Industrial production of S-2,2-dimethylcyclopropanecarboxamide with a novel recombinant R-amidase from Delftia tsuruhatensis
Yang, Zhong-Yi,Ni, Ye,Lu, Zhong-Yuan,Liao, Xiang-Ru,Zheng, Yu-Guo,Sun, Zhi-Hao
experimental part, p. 182 - 187 (2011/08/06)

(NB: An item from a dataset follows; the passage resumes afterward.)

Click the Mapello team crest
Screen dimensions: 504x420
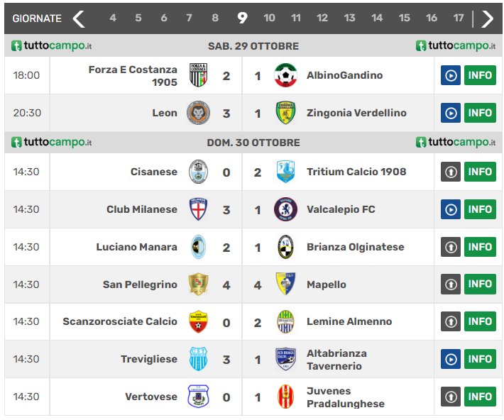click(285, 284)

R-Stereoselective amidase, a key enzyme responsible for the formation of chiral center of cilastatin, has been cloned from Delftia tsuruhatensis and expressed in Escherichia coli under T7 promoter. This recombinant amidase exhibits strict R-selectivity towards 2,2-dimethylcyclopropanecarboxamide (DMCPCA). The amidase activity of the engineered E. coli strain reached 2963 U/L in a 5-L bioreactor, which was 8.27 times higher than that of D. tsuruhatensis, and was further increased to 5255 U/L in a 100-L bioreactor. Using cell-free extract prepared from 1 kg (wet cell weight) of recombinant E. coli cells as catalyst, 60 kg of R,S-DMCPCA was resolved into S-DMCPCA (28.6 kg) and R-2,2-dimethylcyclopropanecarboxylic acid (R-DMCPCS 31.7 kg) in 18 h, and the enantiomeric excess (ee) value of S-DMCPCA reached 99.32%. During the purification process, 24.6 kg of S-DMCPCA was eluted from adsorption resin HZ801 with 80% (v/v) acetone, and then 20.5 kg of pure S-DMCPCA was obtained after concentration and crystallization, corresponding to a total yield of 34.2% from R,S-DMCPCA. Therefore, the industrial production process of S-DMCPCA was successfully established using recombinant R-amidase from D. tsuruhatensis.